**Given text:**
As shown, the backup and restore process (specifically the backup process) can work in parallel with the normal workflow (although there may be cases where the system must interrupt its normal flow in order to allow the backup procedure to run properly).

General Backup and Restore process

Backup and restore in SA

There are some (external) failures whose effects can be minimized by different hardware configurations,  as shown in the table below, but these are general failures that apply to any system (not SA specific), so they are not the subject of this paper.

Failure

Prevention mechanism

Power outages

Installing UPS systems

Storage failures

Disks running in RAID 1 (mirroring) mode (where applicable)

SA single core

The Single core architecture is shown below. Each core must contain:

  • One DB
  • One Infrastructure
  • One (or more) Slice(s)

The above elements can be combined in any way (i.e. they all can run on the same machine, or each can run on a separate machine, or any configuration in between). However, there is only one restriction that there cannot be more than one slice running on any given machine.

SA backup points

There are several places where data that holds the state of a particular core (at a certain point) resides:

  1. Database - This is the central repository that holds all the metadata and state for an SA core. The DB is Oracle, and there is typically one Oracle Database Instance (truth) that is owned by SA.
  2. Configuration files - Each SA component can be customized. Some are customized at core install/upgrade time, and all can be customized afterwards. All the default settings and customizations are stored in the configuration file(s). Customizing a component is done by modifying its config file, typically followed by the component restart. The customization files reside on the filesystem, under /var/opt/opsware/ followed by the (short) component name. *

Oracle's tnsnames.ora files are located under /var/opt/oracle/ (for the SA supplied DB) and should also be backed up. There are some additional folders in this location, related to general settings and other application settings.

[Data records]

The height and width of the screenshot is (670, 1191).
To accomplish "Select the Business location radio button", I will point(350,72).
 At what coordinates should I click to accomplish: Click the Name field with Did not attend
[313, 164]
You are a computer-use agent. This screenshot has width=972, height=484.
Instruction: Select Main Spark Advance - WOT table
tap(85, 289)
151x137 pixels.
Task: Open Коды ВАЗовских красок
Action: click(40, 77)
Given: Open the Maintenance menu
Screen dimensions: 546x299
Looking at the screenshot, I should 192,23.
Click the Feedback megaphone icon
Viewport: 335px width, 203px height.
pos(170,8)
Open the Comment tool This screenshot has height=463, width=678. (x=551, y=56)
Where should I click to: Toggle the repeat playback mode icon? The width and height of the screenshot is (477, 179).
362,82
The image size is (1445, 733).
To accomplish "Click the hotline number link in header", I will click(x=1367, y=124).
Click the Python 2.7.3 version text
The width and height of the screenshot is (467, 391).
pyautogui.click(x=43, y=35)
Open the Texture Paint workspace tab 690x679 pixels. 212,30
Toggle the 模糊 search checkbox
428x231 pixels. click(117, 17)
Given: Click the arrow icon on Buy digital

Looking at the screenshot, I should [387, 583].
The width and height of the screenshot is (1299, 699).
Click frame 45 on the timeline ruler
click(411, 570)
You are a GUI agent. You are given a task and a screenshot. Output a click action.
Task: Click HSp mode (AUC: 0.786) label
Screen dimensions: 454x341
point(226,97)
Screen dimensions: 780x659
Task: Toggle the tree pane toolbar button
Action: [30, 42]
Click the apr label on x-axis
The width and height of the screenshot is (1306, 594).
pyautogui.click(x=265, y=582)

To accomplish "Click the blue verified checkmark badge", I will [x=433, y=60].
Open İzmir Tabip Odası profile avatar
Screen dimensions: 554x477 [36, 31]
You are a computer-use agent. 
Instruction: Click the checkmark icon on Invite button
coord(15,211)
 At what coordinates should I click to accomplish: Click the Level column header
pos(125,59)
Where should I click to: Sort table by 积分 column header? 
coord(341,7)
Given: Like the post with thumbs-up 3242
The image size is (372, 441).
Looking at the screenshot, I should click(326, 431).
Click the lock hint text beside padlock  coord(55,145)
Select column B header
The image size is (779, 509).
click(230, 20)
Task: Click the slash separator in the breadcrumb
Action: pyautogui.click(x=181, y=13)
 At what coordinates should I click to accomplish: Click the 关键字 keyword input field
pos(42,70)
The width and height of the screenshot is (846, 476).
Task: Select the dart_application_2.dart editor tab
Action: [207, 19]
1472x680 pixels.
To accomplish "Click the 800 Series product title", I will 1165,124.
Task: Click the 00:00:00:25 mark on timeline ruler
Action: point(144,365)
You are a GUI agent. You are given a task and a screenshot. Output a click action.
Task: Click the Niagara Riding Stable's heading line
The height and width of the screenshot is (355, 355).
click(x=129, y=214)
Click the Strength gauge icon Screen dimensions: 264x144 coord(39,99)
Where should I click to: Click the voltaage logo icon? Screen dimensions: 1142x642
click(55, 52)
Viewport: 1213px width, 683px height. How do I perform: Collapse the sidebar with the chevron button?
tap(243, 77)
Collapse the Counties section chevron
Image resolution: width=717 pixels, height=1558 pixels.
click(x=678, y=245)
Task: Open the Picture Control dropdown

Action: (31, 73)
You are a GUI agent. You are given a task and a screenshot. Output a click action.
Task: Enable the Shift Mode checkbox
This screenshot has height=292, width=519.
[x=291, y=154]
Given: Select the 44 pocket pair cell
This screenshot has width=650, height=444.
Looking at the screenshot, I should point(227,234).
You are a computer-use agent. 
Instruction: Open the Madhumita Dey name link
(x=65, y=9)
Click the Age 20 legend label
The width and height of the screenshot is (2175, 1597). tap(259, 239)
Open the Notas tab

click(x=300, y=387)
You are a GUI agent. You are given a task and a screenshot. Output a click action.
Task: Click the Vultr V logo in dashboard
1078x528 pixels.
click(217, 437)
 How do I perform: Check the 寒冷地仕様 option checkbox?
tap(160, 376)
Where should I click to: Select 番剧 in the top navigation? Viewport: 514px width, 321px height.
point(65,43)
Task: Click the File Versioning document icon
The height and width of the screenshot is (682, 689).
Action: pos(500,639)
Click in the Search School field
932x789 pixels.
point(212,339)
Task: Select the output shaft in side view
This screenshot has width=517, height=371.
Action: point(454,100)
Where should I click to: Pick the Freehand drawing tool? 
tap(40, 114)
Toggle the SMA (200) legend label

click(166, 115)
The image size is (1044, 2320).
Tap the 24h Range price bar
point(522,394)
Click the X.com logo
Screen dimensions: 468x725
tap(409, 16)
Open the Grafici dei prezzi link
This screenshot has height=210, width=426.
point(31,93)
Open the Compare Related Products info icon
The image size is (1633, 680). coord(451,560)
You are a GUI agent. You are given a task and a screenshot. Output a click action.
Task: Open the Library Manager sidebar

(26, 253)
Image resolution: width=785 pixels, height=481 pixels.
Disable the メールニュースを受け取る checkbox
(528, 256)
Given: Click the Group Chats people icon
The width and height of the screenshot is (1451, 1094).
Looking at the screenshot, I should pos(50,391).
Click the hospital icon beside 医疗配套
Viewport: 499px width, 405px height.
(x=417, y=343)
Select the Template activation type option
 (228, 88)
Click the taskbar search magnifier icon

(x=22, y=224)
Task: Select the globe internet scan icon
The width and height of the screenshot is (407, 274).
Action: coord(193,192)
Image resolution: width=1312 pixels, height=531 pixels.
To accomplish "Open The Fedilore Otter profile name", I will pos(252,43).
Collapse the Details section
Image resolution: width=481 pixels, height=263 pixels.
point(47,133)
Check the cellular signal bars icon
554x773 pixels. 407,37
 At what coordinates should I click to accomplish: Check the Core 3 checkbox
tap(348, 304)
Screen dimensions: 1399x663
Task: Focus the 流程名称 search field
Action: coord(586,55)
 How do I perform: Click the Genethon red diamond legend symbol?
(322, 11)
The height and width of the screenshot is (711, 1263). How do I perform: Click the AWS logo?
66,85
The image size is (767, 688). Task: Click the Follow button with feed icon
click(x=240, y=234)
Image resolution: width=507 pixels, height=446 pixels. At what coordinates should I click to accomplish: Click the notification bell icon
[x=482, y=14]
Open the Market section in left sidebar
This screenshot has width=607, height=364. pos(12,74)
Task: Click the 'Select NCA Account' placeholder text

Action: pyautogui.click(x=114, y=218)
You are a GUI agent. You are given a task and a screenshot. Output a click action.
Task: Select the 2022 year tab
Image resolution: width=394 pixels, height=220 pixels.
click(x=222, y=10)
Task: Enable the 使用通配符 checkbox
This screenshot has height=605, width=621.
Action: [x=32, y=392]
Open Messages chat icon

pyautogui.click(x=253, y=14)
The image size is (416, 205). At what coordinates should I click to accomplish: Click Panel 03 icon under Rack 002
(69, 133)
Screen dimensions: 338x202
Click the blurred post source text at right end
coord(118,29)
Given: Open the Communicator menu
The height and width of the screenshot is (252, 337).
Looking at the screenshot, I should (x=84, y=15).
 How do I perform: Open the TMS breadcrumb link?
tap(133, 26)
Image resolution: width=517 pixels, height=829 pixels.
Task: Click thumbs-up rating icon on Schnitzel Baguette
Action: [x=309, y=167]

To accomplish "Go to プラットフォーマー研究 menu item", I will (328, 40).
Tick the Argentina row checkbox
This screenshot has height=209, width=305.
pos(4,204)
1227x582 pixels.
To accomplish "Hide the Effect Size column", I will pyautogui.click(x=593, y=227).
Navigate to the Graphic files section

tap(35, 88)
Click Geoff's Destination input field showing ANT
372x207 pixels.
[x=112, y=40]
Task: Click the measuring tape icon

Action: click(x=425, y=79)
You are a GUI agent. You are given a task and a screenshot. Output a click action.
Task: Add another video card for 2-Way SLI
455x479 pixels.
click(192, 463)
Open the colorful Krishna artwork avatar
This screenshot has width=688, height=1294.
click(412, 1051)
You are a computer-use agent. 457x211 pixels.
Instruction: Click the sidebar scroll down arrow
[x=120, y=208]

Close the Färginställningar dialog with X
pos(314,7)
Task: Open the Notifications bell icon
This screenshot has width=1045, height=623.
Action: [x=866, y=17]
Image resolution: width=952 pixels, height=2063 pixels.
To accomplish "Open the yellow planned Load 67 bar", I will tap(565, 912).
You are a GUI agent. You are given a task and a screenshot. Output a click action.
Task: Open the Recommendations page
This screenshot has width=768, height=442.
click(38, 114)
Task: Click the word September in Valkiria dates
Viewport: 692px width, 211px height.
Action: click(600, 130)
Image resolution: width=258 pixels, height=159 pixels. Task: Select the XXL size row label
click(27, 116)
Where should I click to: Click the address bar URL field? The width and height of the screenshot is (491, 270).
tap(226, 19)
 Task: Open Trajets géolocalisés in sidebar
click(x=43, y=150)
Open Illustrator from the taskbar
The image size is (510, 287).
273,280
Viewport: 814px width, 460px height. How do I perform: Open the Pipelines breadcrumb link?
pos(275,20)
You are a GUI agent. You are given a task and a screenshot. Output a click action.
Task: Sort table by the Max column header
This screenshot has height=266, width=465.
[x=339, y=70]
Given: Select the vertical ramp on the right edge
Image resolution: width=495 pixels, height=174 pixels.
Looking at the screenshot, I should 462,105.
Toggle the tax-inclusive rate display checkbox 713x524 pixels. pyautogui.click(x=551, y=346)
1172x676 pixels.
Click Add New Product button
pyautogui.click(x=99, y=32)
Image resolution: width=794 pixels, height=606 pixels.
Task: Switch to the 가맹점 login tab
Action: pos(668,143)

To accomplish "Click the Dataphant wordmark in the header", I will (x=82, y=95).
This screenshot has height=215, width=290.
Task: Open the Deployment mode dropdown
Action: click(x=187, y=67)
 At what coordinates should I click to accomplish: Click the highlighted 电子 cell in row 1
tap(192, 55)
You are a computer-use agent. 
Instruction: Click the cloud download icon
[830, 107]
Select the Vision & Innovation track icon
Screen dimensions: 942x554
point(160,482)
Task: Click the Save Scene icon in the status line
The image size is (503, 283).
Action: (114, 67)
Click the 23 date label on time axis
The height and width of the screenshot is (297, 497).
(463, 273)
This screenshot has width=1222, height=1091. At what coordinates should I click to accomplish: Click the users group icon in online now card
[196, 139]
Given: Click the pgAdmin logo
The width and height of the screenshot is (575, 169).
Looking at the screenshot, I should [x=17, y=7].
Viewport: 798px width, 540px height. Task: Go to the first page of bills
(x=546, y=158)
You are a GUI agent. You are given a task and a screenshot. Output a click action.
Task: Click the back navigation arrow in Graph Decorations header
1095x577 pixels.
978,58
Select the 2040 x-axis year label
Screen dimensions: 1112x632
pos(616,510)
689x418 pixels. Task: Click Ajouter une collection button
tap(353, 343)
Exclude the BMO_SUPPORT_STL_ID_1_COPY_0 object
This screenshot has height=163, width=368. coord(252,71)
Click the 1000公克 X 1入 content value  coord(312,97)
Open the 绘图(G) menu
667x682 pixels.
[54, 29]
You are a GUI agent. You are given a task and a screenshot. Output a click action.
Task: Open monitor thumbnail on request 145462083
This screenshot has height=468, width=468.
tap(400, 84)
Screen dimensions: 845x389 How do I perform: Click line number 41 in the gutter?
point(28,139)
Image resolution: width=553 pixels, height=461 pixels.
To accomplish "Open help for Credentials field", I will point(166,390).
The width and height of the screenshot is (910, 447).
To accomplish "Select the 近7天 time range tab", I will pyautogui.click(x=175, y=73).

**Directions for this task:**
Pick up the SA backup and restore text where it stops and keep writing it.

**Output for this exercise:**
  1. Cryptographic material - SA components "talk" to each other using encrypted channels. These channels require certificates to be setup at both endpoints. The certificate files reside on the filesystem too, under /var/opt/opsware/crypto/ followed by the (short) component name. *
  2. Log files - Each component, depending on the settings from its configuration file, "deposits" certain data in log files. Also, for most of the components stdout and stderr are captured.

The log files also reside on the filesystem under /var/log/opsware/ followed by the (short) component name. The only exception are the gateways whose component names are actually a symlinks to /var/opt/opsware/${GATEWAY_NAME}/var/log/opsware/${GATEWAY_NAME} *. In addition, the install/upgrade logs are placed under /var/log/opsware/install_opsware.

  1. Software repository store - All the SA packages (uploaded at SA install/upgrade time, or afterwards) reside on the filesystem (typically a NFS store). Their filesystem entries are closely linked to their database metadata. The Software repository root folder is /var/opt/opsware/word.
  2. Additional items:
  1. DHCP configuration file: /opt/opsware/boot/tftpboot/DHCPoptions.ini
  2. OGFS logs - OGFS operations to all managed servers (script execution, ttlg session, etc.) are also stored on the filesystem. They reside in /var/opt/opsware/ogfs/mnt/audit.
  3. CDF/resp files used when the core was installed/upgraded. These are located under /var/opt/opsware/install_opsware.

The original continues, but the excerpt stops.